He occupied a (somewhat self-appointed) position as a hero of Australia's environment and Indigenous rights movements for decades. Yet these days, former Midnight Oil frontman and current ALP environment minister Peter Garrett works overtime to prove his credentials as a defender of big business and the big polluters.
Indeed, his sell-outs of the environment and Aboriginal people have become so common you could be forgiven for thinking the whole Midnight Oil thing was some extended, Chaseresque joke that no-one twigged on to.
His latest exercise in political surrender was his approval of the Four Mile uranium mine in northern South Australia. The deposit is the biggest uranium discovery in 25 years. It is just a few kilometres from Beverley uranium mine, the expansion of which Garrett approved last yeat.
Four Mile will be run by Quasar resources, a company owned by US weapons dealer and nuclear energy corporation General Atomics. General Atomics makes the Predator aerial drone vehicles the US is using so effectively to kill civilians in Pakistan and Afghanistan.
James Neal Blue, a US billionaire who was a strong supporter of the United States' covert wars in Latin America in the 1980s, chairs the company.
The Four Mile mine decision has also affected the traditional owners, the Adnyamathana people. Some in the community have welcomed the potential royalties from the mine. Yet many feel they have been left out of the process and that the development will destroy significant sites.
Once again, an Indigenous community is being forced to give up its heritage to have access to basic services and living standards. Garrett is dividing a community where people would have expected the Midnight Oil-era Garrett to be promoting Indigenous empowerment and ownership.
Yet the decision is not so surprising if you look at the other decisions he has made since becoming the federal environment minister.
He approved the unpopular Gunns pulp mill in Tasmania, and gave the go ahead to the dredging of Port Phillip Bay.
As arts minister, he cut all funding to the Australian National Academy of Music without notice. He backed away from the proposal to stop tourists climbing Uluru and backed away from a logging ban in the Riverina-Murray.
He approved the Sugarloaf pipeline, which will take scarce water from the Goulburn River and approved the Huntlee development in endangered scrubland in the Hunter Valley. He also approved the expansion of the McArthur River Mine, requiring the diversion of the McArthur River, sacred to the Borroloola people.
And he's accepted that far from being a setback for our country, US forces are, in fact, a positive boon. In 2004, he reversed his long-standing opposition to the US-run Pine Gap military facility. In 2007, he supported the establishment of a new US military spy facility near Geraldton.
Many people have had fun trotting out old Midnight Oil lyrics to wave in his face, but, as Garrett says, that was years ago. So, to be fair, what's he been saying more recently?
In 2002, when he was still the Australian Conversation Foundation president, he said: "The Australian nuclear story is a tale of woe" and "a tale of staunch resistance". He said: "We support Aboriginal peoples having a right of veto over nuclear projects on their traditional lands."

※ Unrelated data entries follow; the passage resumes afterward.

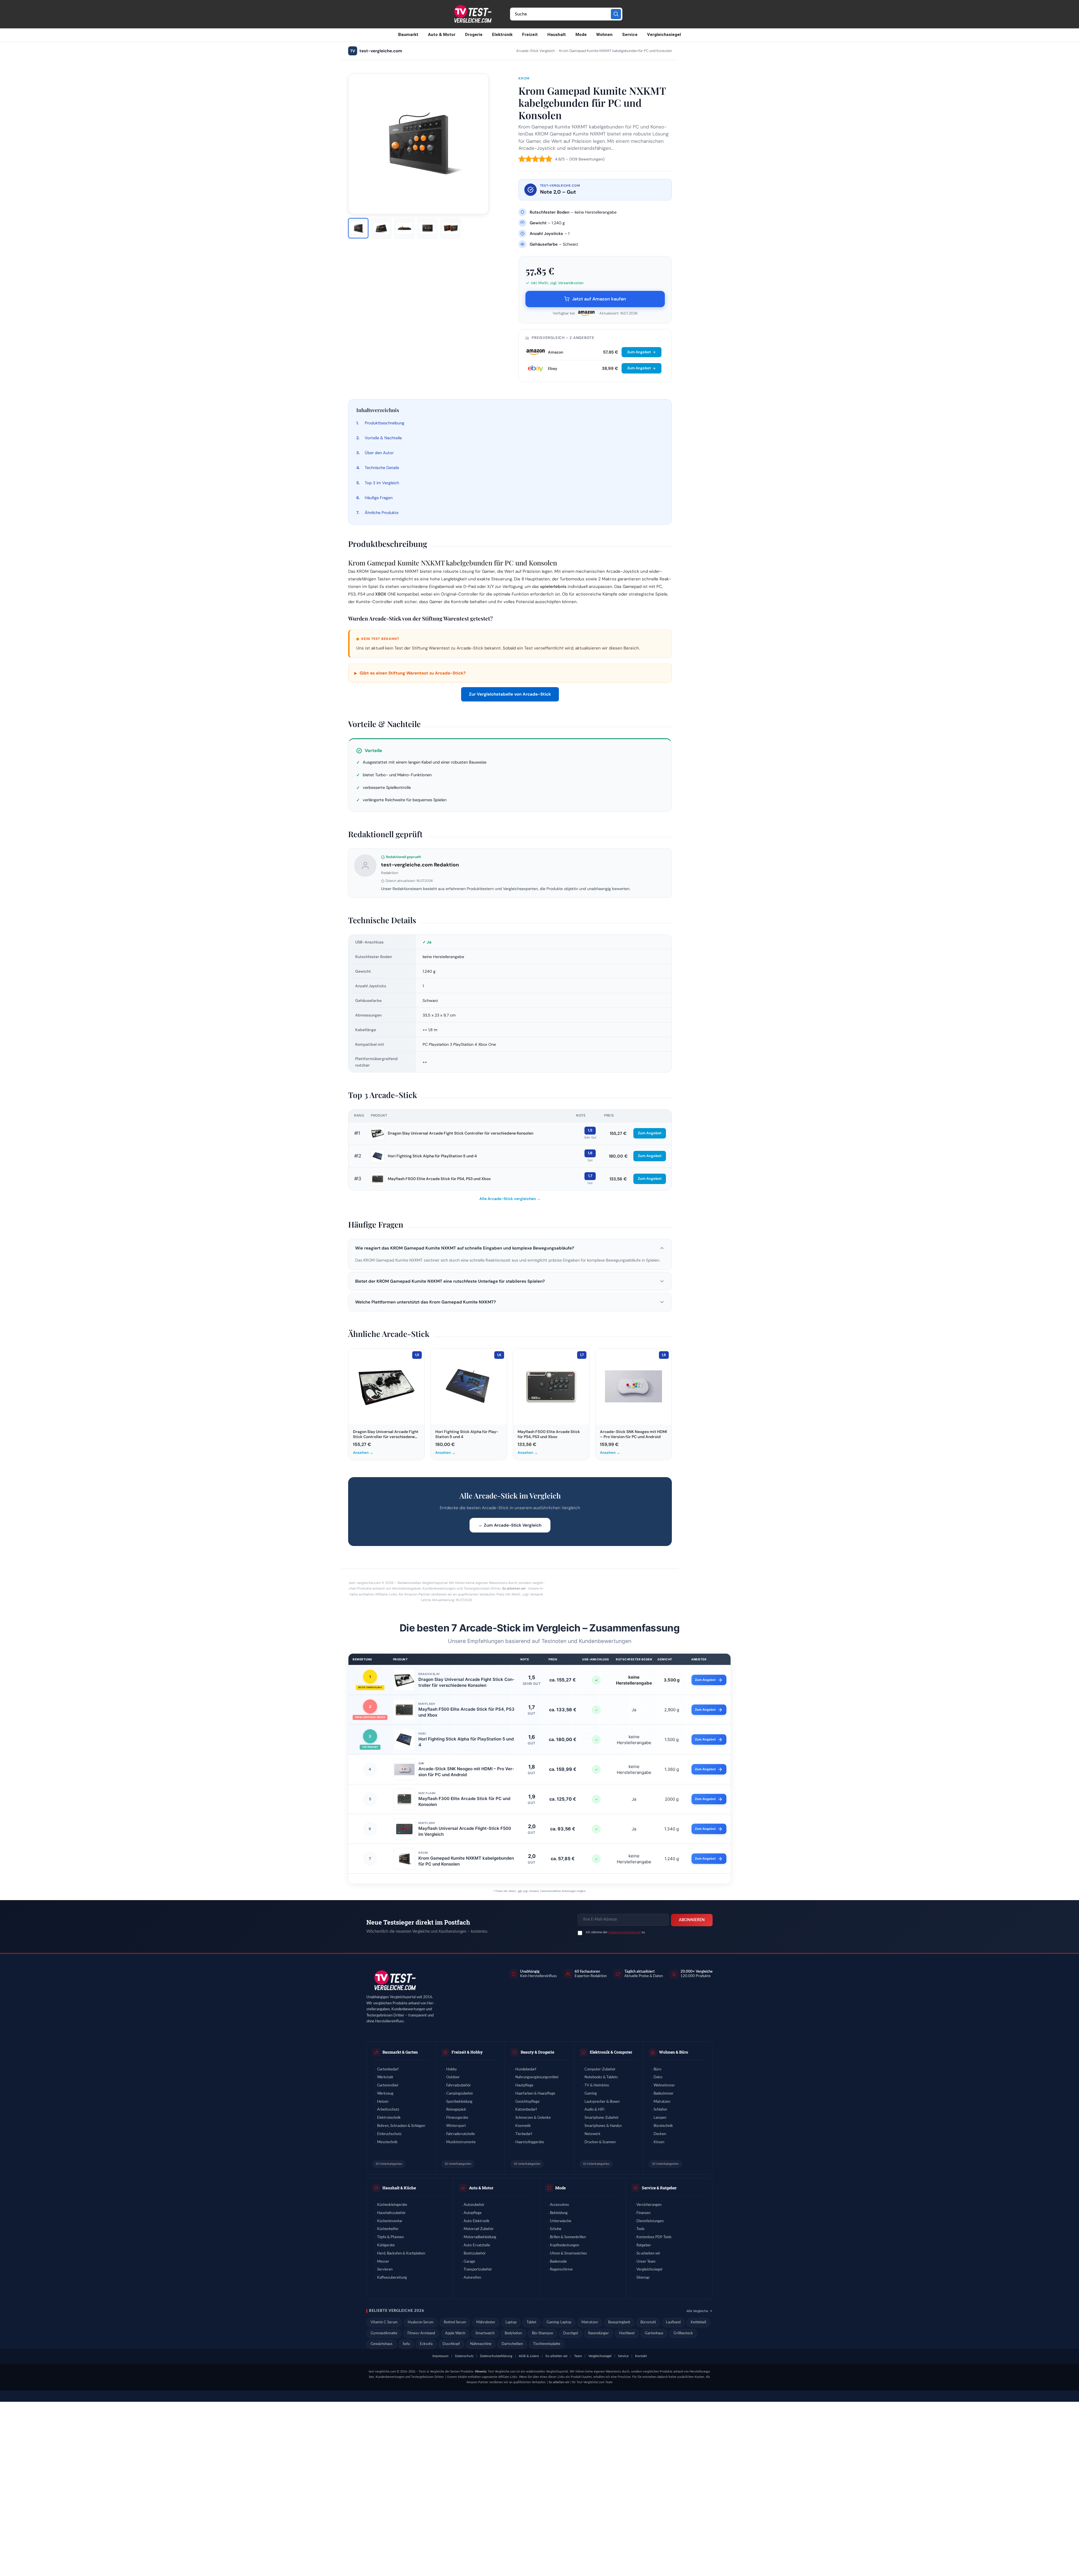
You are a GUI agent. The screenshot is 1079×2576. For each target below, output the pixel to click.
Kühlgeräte (386, 2245)
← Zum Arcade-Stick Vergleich (510, 1525)
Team (578, 2356)
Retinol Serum (455, 2322)
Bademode (558, 2261)
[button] (510, 1248)
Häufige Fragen (379, 497)
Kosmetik (523, 2126)
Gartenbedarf (388, 2069)
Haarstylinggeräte (529, 2142)
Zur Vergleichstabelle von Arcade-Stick (510, 694)
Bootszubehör (475, 2253)
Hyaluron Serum (421, 2322)
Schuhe (555, 2229)
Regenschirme (561, 2269)
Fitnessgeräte (457, 2118)
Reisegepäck (456, 2109)
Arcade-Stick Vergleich (535, 50)
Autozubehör (474, 2205)
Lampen (660, 2118)
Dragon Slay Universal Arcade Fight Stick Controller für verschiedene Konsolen (460, 1133)
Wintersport (456, 2126)
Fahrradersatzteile (460, 2134)
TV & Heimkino (596, 2085)
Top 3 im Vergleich (382, 482)
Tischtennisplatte (546, 2344)
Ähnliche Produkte (381, 512)
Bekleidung (559, 2213)
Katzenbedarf (526, 2109)
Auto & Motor (441, 34)
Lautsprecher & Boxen (602, 2102)
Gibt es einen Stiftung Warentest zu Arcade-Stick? (410, 673)
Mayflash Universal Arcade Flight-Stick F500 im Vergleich (464, 1831)
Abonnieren (692, 1920)
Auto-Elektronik (476, 2221)
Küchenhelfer (388, 2229)
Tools (640, 2229)
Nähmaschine (480, 2344)
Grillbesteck (683, 2333)
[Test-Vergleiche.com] (394, 1981)
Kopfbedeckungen (564, 2245)
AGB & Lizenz (529, 2356)
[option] (358, 228)
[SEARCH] (616, 14)
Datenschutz (464, 2356)
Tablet (531, 2322)
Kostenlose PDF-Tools (654, 2237)
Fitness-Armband (421, 2333)
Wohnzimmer (664, 2085)
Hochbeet (627, 2333)
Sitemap (642, 2278)
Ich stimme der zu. (616, 1932)
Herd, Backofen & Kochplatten (401, 2253)
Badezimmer (664, 2093)
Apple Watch (455, 2333)
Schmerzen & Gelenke (533, 2118)
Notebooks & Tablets (601, 2077)
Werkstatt (385, 2077)
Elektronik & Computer (611, 2052)
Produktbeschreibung (384, 422)
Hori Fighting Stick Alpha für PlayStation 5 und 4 (432, 1155)
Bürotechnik (663, 2126)
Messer (383, 2261)
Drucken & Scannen (600, 2142)
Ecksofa (426, 2344)
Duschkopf (451, 2344)
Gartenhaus (654, 2333)
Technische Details (382, 467)
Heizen (382, 2102)
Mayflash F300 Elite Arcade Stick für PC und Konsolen (464, 1801)
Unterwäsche (560, 2221)
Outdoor (453, 2077)
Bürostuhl (648, 2322)
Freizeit (530, 34)
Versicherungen (648, 2205)
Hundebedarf (525, 2069)
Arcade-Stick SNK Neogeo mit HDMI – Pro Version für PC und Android (466, 1771)
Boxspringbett (619, 2322)
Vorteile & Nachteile (383, 437)
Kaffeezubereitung (392, 2278)
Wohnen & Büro (673, 2052)
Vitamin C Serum (384, 2322)
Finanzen (643, 2213)
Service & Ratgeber (659, 2187)
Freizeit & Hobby (467, 2052)
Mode (581, 34)
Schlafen (660, 2109)
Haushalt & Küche (399, 2187)
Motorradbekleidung (480, 2237)
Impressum (440, 2356)
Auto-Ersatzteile (477, 2245)
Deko (658, 2077)
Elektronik (502, 34)
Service (630, 34)
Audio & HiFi (594, 2109)
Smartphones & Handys (603, 2126)
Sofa (406, 2344)
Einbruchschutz (389, 2134)
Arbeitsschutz (388, 2109)
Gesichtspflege (527, 2102)
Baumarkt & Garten (400, 2052)
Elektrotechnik (389, 2118)
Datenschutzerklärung (624, 1932)
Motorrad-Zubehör (479, 2229)
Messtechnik (387, 2142)
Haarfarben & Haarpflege (535, 2093)
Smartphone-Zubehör (601, 2118)
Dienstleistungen (650, 2221)
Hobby (451, 2069)
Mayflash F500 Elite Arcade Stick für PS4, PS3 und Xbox (439, 1178)
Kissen (659, 2142)
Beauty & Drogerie (537, 2052)
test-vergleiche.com (376, 51)
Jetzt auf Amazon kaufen (599, 299)
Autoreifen (472, 2278)
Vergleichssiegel (664, 34)
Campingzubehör (459, 2093)
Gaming (590, 2093)
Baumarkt (408, 34)
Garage (469, 2261)
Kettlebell (698, 2322)
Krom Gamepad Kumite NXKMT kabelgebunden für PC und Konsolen (466, 1861)
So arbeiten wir (514, 1588)
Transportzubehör (478, 2269)
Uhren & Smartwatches (568, 2253)
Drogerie (473, 34)
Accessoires (559, 2205)
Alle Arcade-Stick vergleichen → (510, 1198)
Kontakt (641, 2356)
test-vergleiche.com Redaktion (420, 864)
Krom (524, 78)
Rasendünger (598, 2333)
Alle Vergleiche (697, 2311)
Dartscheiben (512, 2344)
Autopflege (473, 2213)
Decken (660, 2134)
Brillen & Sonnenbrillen (568, 2237)
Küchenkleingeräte (392, 2205)
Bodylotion (513, 2333)
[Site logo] (472, 14)
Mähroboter (485, 2322)
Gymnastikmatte (384, 2333)
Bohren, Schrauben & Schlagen (401, 2126)
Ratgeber (643, 2245)
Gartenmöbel (387, 2085)
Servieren (385, 2269)
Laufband (673, 2322)
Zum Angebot (639, 352)
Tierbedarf (523, 2134)
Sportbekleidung (459, 2102)
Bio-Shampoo (542, 2333)
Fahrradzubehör (458, 2085)
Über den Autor (379, 452)
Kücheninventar (389, 2221)
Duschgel (570, 2333)
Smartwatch (485, 2333)
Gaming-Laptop (559, 2322)
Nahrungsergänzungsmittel (536, 2077)
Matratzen (662, 2102)
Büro (657, 2069)
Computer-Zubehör (600, 2069)
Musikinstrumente (461, 2142)
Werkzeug (385, 2093)
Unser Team (646, 2261)
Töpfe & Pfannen (390, 2237)
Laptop (511, 2322)
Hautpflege (524, 2085)
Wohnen (604, 34)
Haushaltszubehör (391, 2213)
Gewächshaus (382, 2344)
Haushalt (556, 34)
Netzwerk (592, 2134)
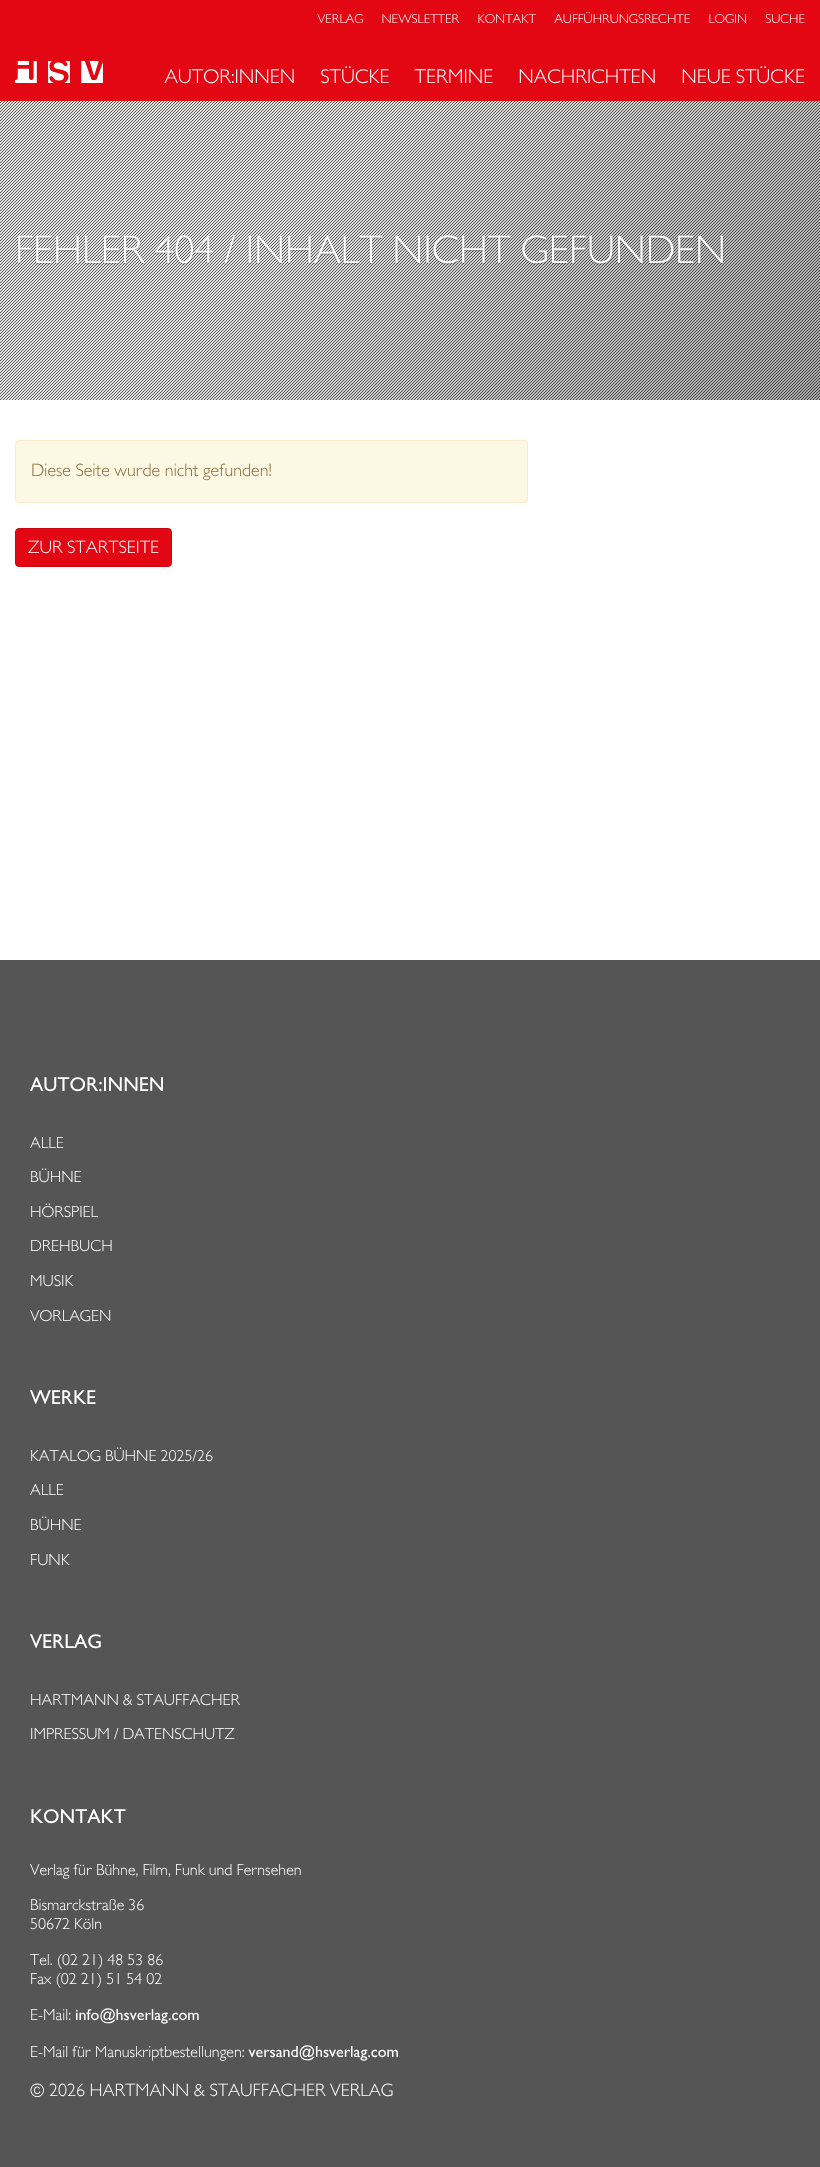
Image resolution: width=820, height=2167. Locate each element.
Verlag (341, 19)
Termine (454, 76)
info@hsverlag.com (137, 2015)
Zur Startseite (93, 547)
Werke (63, 1398)
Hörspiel (64, 1211)
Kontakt (506, 19)
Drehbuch (71, 1245)
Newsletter (421, 19)
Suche (785, 19)
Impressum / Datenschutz (132, 1733)
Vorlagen (71, 1315)
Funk (50, 1559)
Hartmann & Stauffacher (135, 1699)
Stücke (354, 76)
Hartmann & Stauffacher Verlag (241, 2090)
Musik (51, 1280)
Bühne (56, 1176)
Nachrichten (587, 76)
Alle (47, 1142)
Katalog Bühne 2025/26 (121, 1455)
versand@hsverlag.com (324, 2052)
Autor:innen (229, 76)
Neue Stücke (743, 76)
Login (728, 19)
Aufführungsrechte (622, 19)
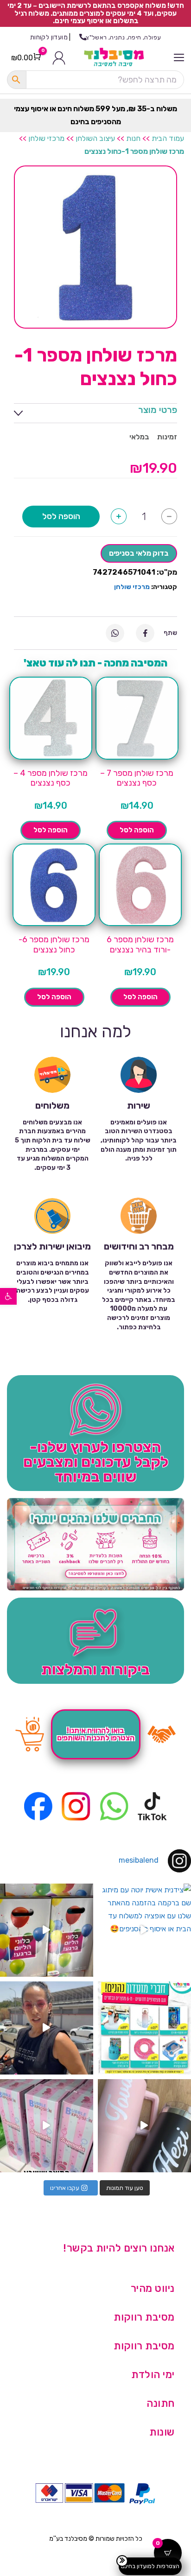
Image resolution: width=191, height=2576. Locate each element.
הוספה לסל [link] (137, 830)
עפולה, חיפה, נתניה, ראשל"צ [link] (123, 37)
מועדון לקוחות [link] (49, 37)
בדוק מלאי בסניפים (139, 553)
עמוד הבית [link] (168, 138)
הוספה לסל (61, 516)
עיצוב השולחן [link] (95, 138)
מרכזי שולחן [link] (46, 138)
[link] (8, 1296)
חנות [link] (133, 138)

Three years ago, he told Sixty Minutes: "Nuclear is a dirty word because the stuff ends up in nuclear weapons, because the waste is highly toxic, highly carcinogenic, lasts for incredibly long periods of time ... it's not the right path for Australia to take."
And at the ALP national conference two years ago he said: "I have long been opposed to uranium mining and I remain opposed to it. I am unapologetic about this. In fact, I am proud of it."
Garrett may have forgotten the strong arguments against uranium mining, but there are many who still proudly oppose it. And with good reason. Apart from the risks associated with actual mining, such as groundwater contamination, the significant and still unsolved problem of nuclear waste remains: there is no safe, lasting way to dispose of it.
Similarly, who can know that the resources company Quasar — owned by military hardware company General Atomics — will run the mine without thinking immediately of the potential the uranium will end up in nuclear weapons? The only safe place for uranium is in the ground, undisturbed.
But such matters as environmental threats and nuclear proliferation are apparently not the issue: faced with accusations of hypocrisy, Garrett told the media he was following ALP policy — that it showed he was a "team player".
Party solidarity and discipline is fine when it is coupled with real processes of internal democracy and political honesty, when policy is properly debated and voted on by the membership then clearly and openly presented to the public.
The ALP, however, is a party whose leadership has complete contempt for democracy. Decisions made at ALP conferences are often overridden, and the opinions and desires of its members denigrated or ignored. The insertion of Garrett as the candidate for Kingsford-Smith in 2004, against the wishes of the local ALP branch, is just one example.
And as for political honesty, the ALP has shown it is willing to do tricky preference deals with anyone to ensure that progressive candidates don't get near electoral victory. One such deal was done with the Nationals in 1984 that made sure Garrett, then a Senate candidate for the Nuclear Disarmament Party, just missed out on a Senate seat.
Disdainful and dismissive of old supporters who believed in him, rolling in money, and willing to keep trading on his past activity for political and personal gain, Garrett may not hold much political sway within the modern ALP, but he and it are a perfect match.